=== Work instruction ===
Repeat everything in the listing exactly, except for the images.

=== Data for analysis ===
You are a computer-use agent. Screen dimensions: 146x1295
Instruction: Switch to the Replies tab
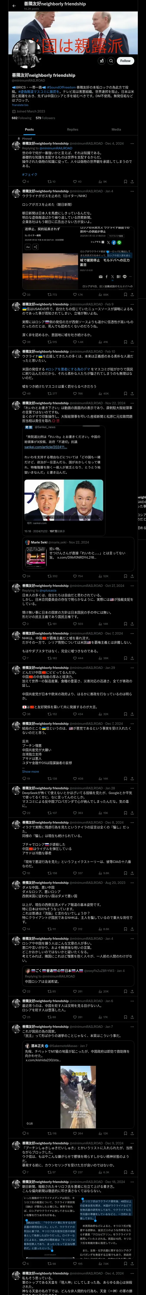tap(72, 129)
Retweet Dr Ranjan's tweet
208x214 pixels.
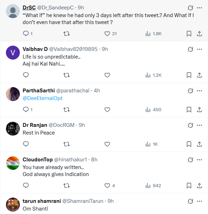[x=66, y=144]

=== Final answer ===
You are a computer-use agent. Screen dimensions: 146x1295
Instruction: Switch to the Replies tab
tap(72, 129)
Retweet Dr Ranjan's tweet
208x214 pixels.
[x=66, y=144]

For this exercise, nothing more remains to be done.